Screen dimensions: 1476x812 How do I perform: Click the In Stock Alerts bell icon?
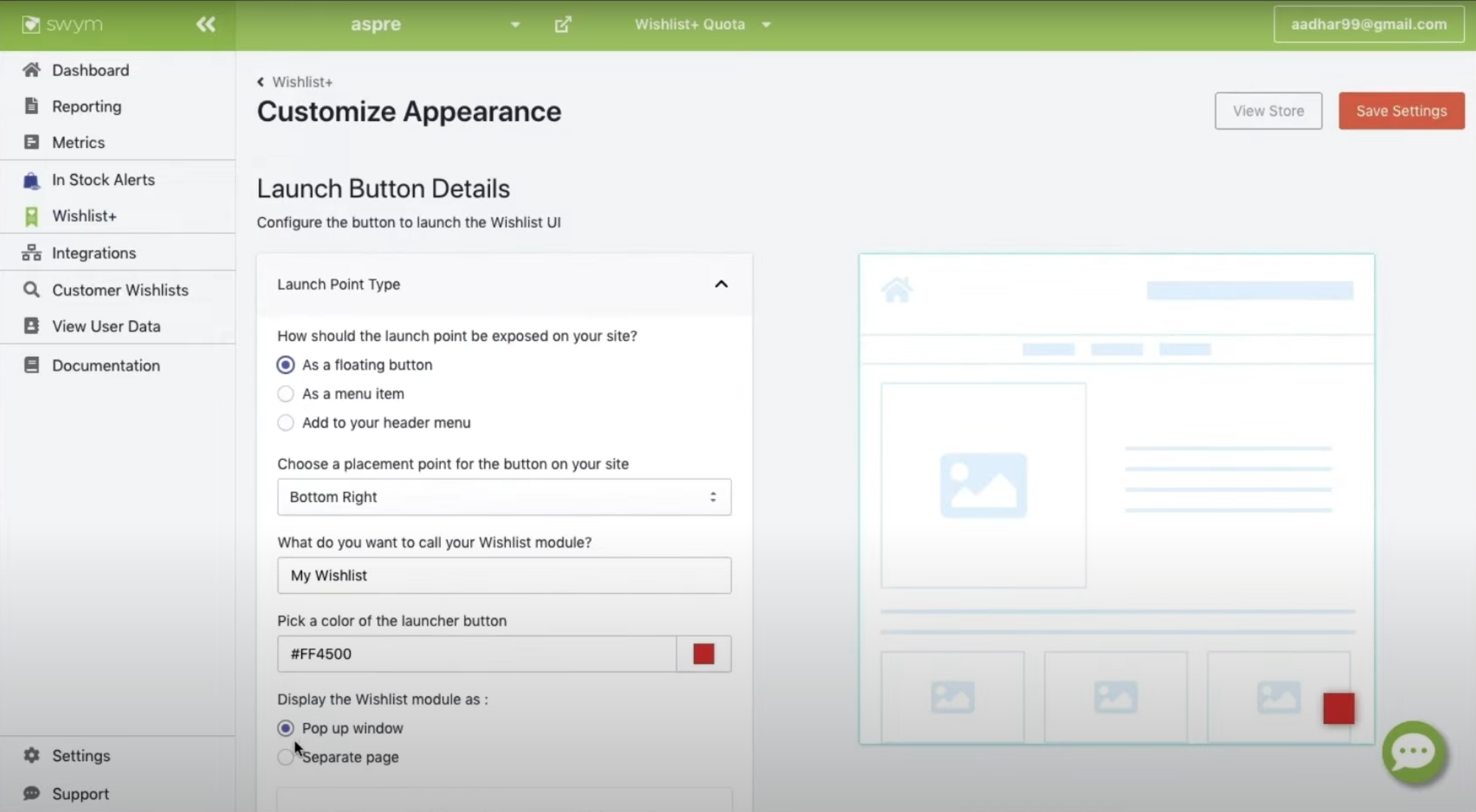[x=31, y=180]
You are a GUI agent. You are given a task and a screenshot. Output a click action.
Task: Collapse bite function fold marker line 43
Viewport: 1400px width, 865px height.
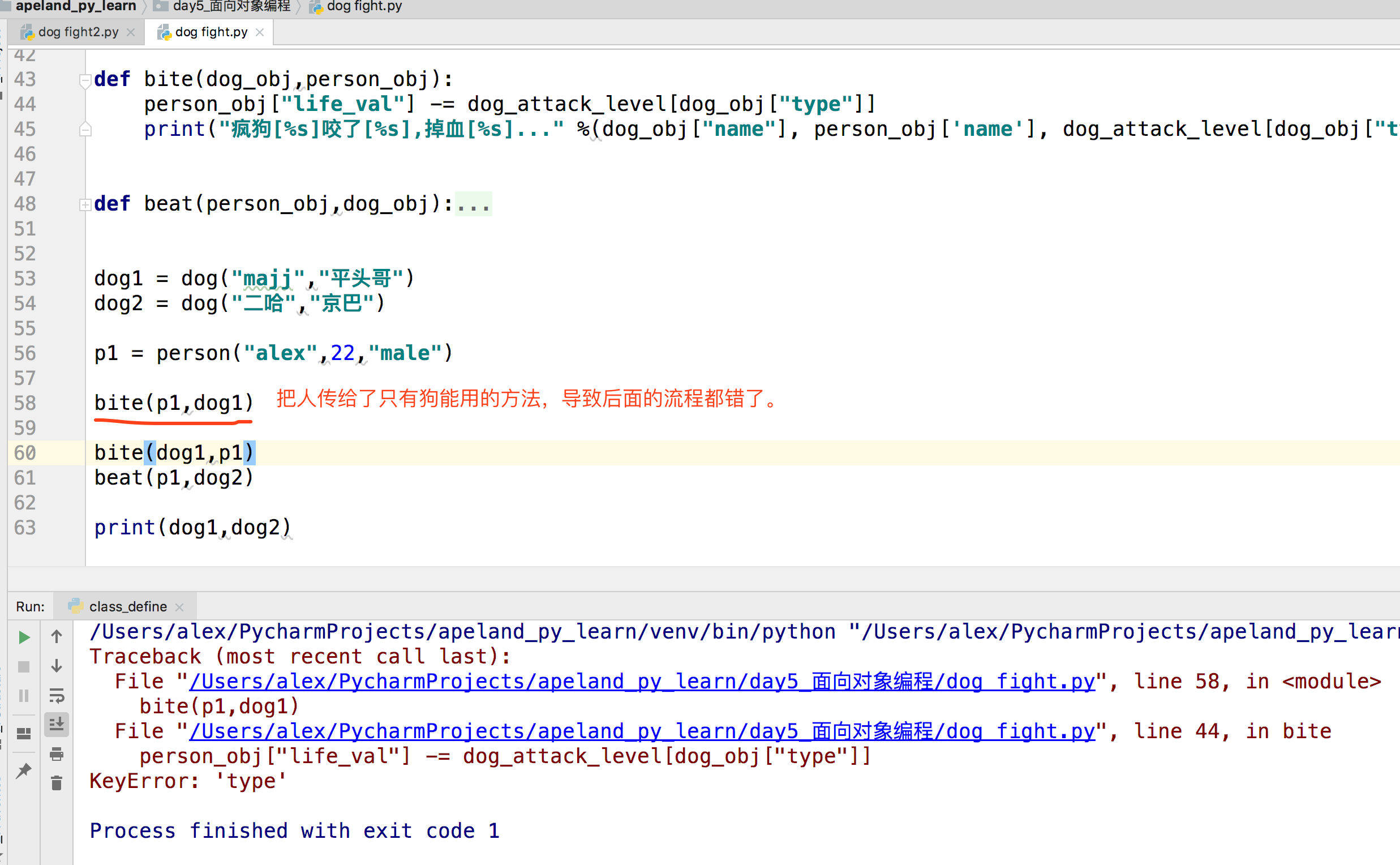(85, 79)
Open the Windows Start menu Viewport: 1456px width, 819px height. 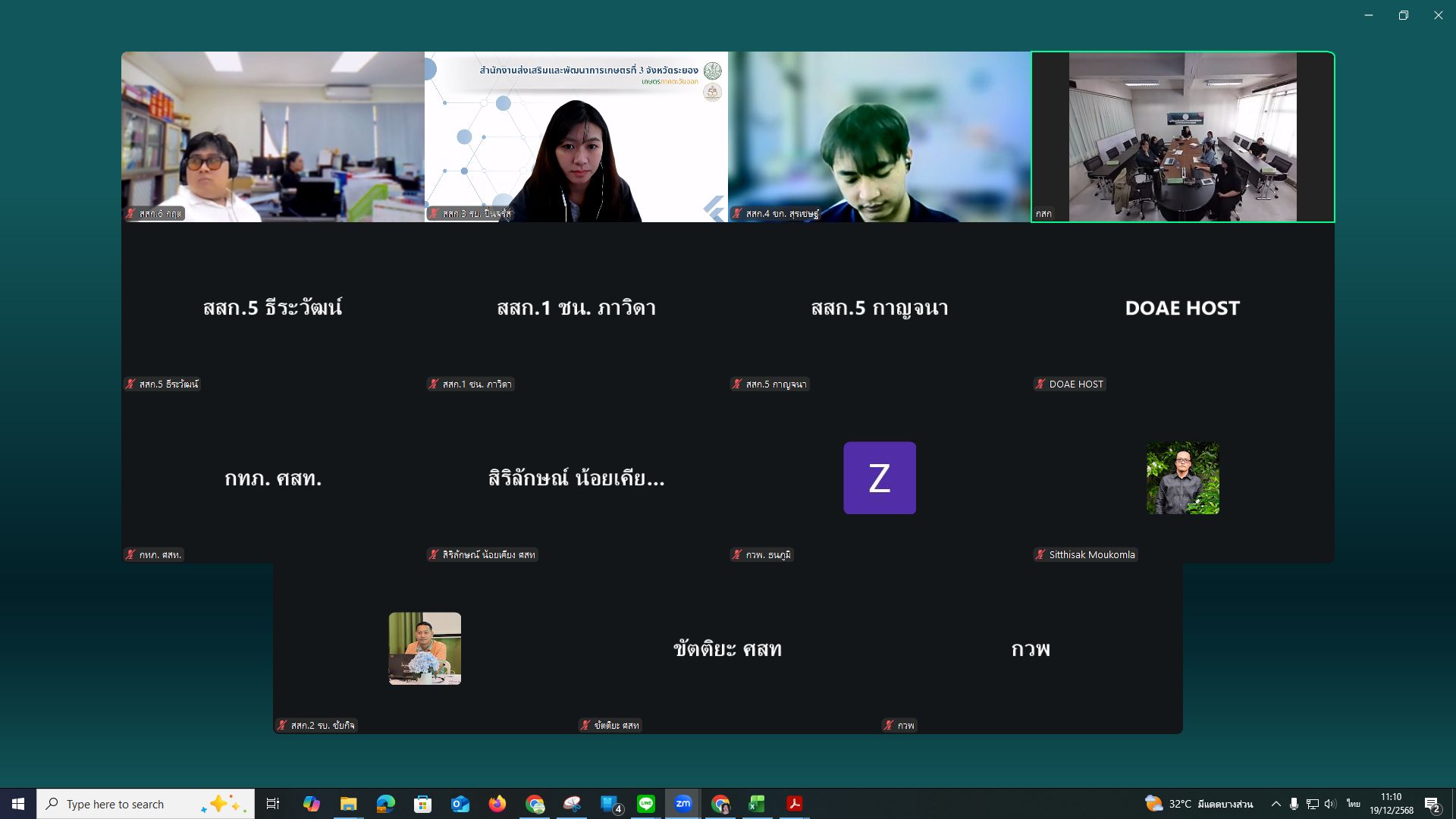18,804
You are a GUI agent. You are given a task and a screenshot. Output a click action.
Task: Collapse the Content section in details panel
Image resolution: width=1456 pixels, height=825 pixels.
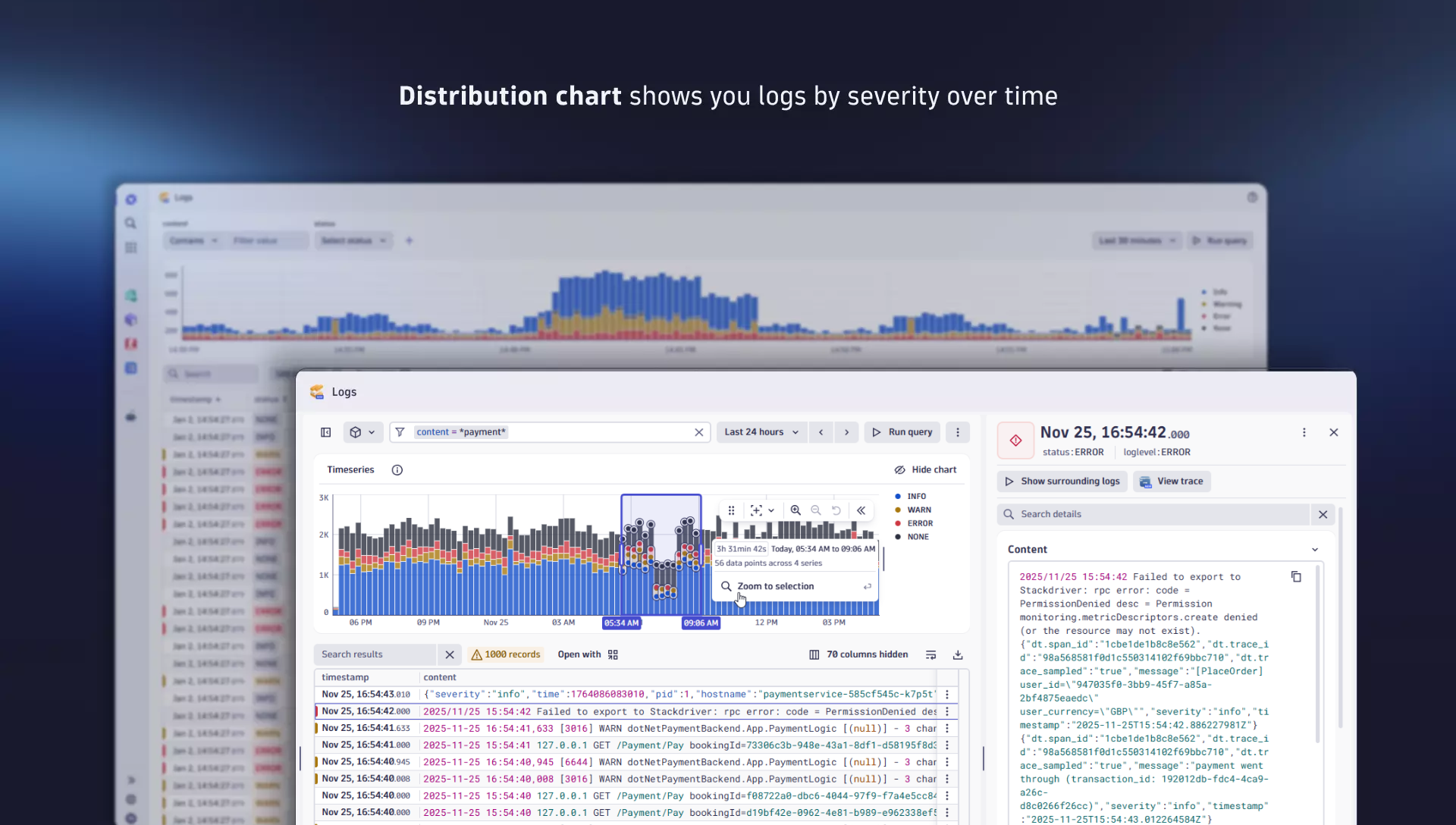1315,549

[Problem description]: The final stretch of the data, from the line with "Image resolution: width=1456" through its last line, is to be retyped exactly; pictures are not part of the copy.

[Task result]:
Image resolution: width=1456 pixels, height=825 pixels.
1315,549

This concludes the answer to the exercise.